Task prompt » Give back only the lines in the records below from the one with "You are a GUI" to the one with "Task: Select the", both inclusive, word for word.

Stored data

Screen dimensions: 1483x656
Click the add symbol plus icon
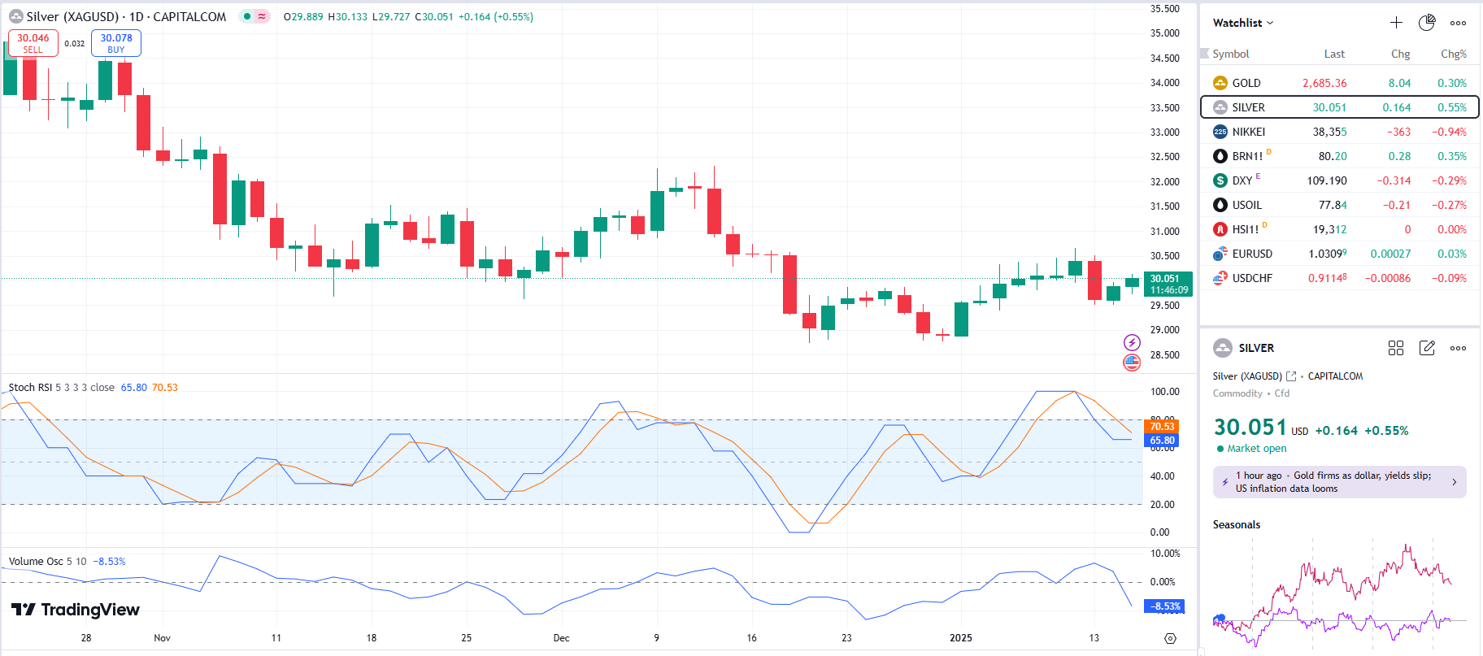(1396, 23)
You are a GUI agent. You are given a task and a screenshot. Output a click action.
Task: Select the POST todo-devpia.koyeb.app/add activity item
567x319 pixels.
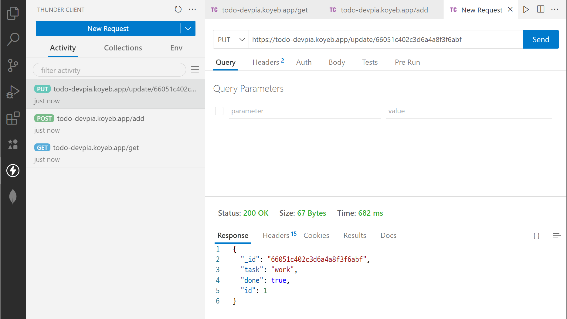tap(115, 124)
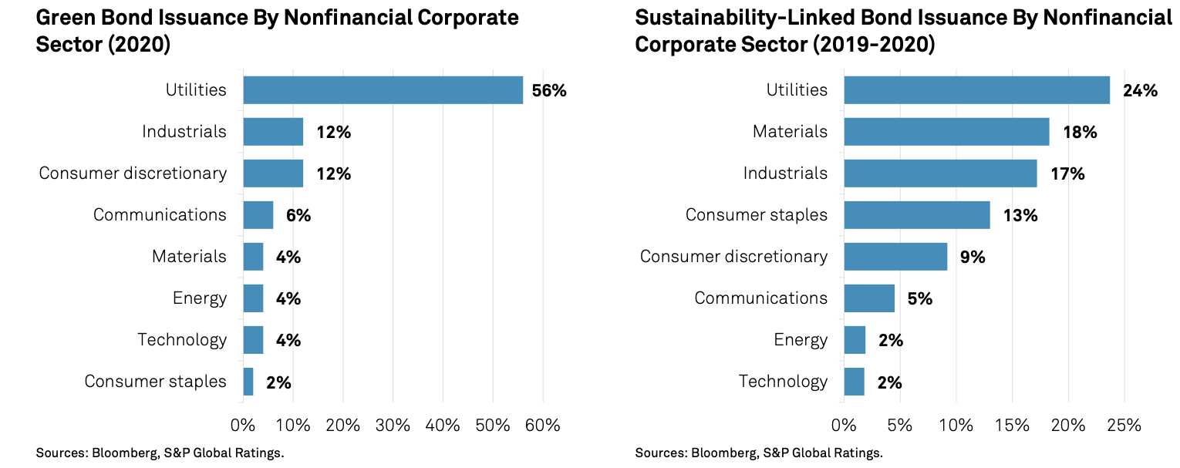The width and height of the screenshot is (1180, 468).
Task: Click the Sustainability-Linked Bond Issuance chart title
Action: (902, 31)
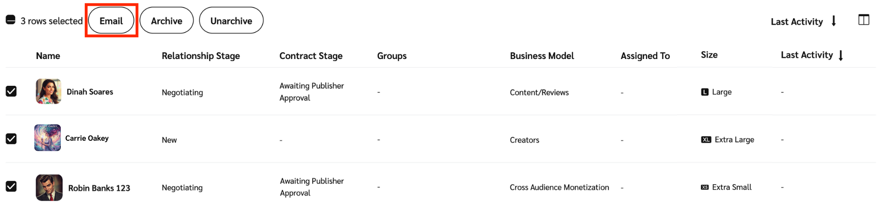Screen dimensions: 879x207
Task: Deselect the Robin Banks 123 row
Action: coord(11,187)
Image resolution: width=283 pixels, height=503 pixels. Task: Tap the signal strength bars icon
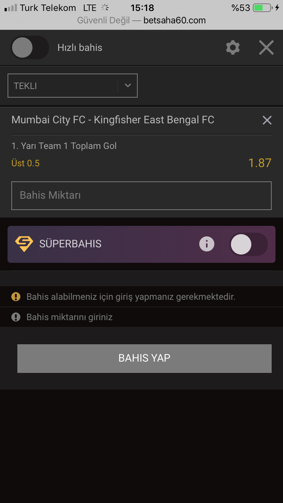pyautogui.click(x=11, y=8)
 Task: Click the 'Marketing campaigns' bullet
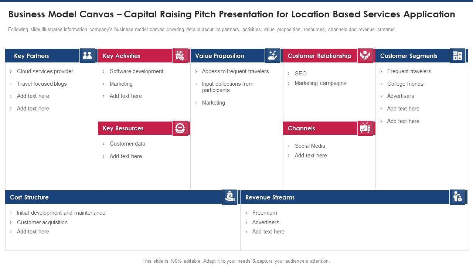coord(320,83)
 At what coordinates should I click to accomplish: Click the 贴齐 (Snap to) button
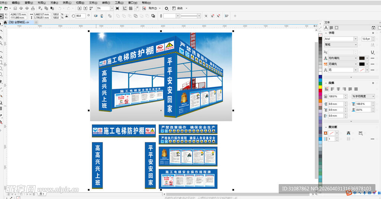pyautogui.click(x=153, y=8)
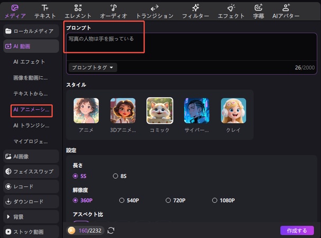Select AI アニメーション in the sidebar
This screenshot has height=238, width=321.
pyautogui.click(x=31, y=110)
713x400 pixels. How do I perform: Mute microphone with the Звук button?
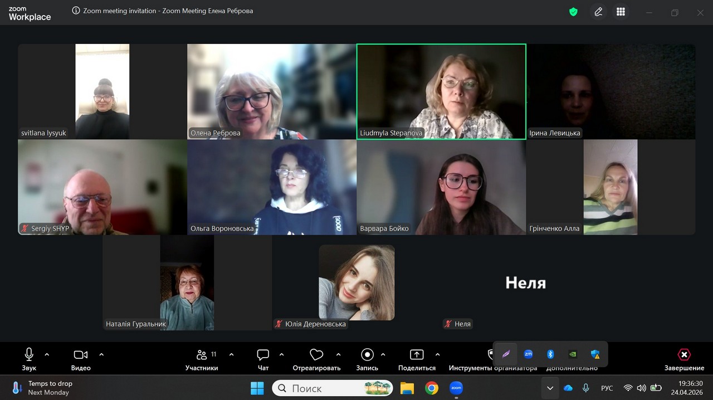[29, 358]
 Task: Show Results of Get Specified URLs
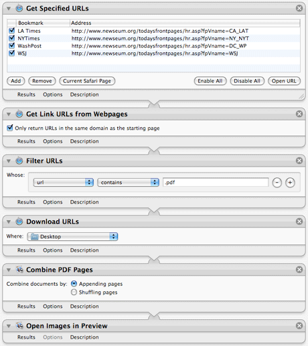(26, 94)
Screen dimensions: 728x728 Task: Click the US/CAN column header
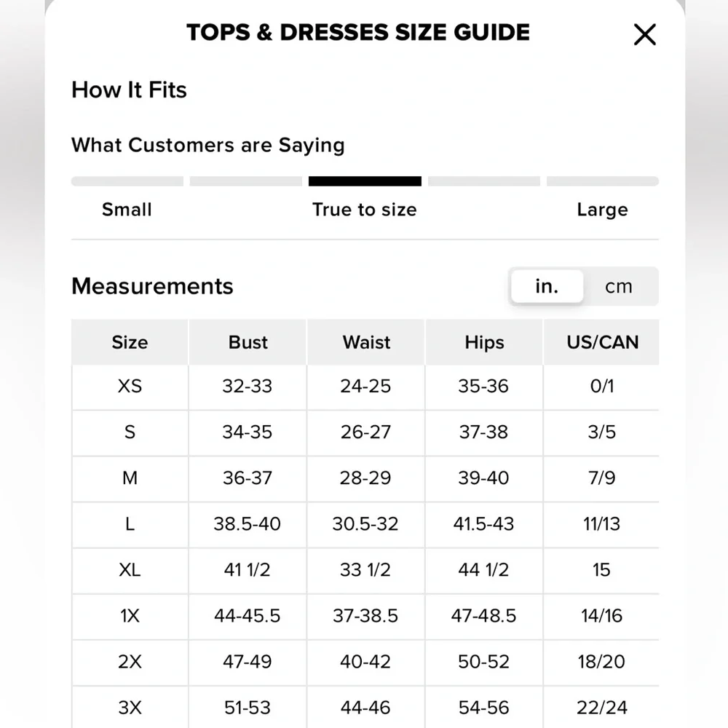coord(602,342)
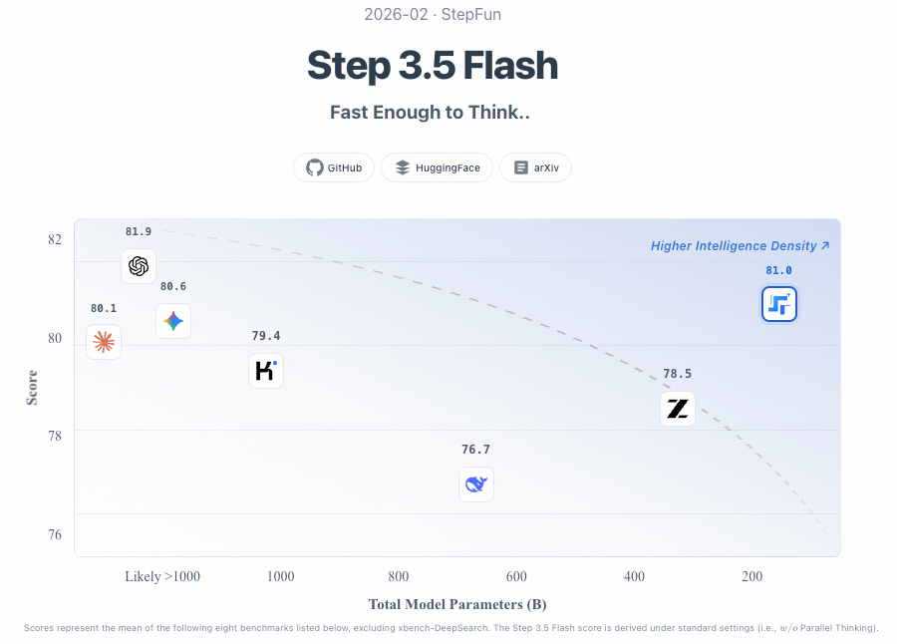Click the Total Model Parameters axis title
The height and width of the screenshot is (644, 897).
tap(457, 604)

Result »
You are a GUI agent. You are given a task and a screenshot. Output a click action.
Task: Select the POST todo-devpia.koyeb.app/add activity item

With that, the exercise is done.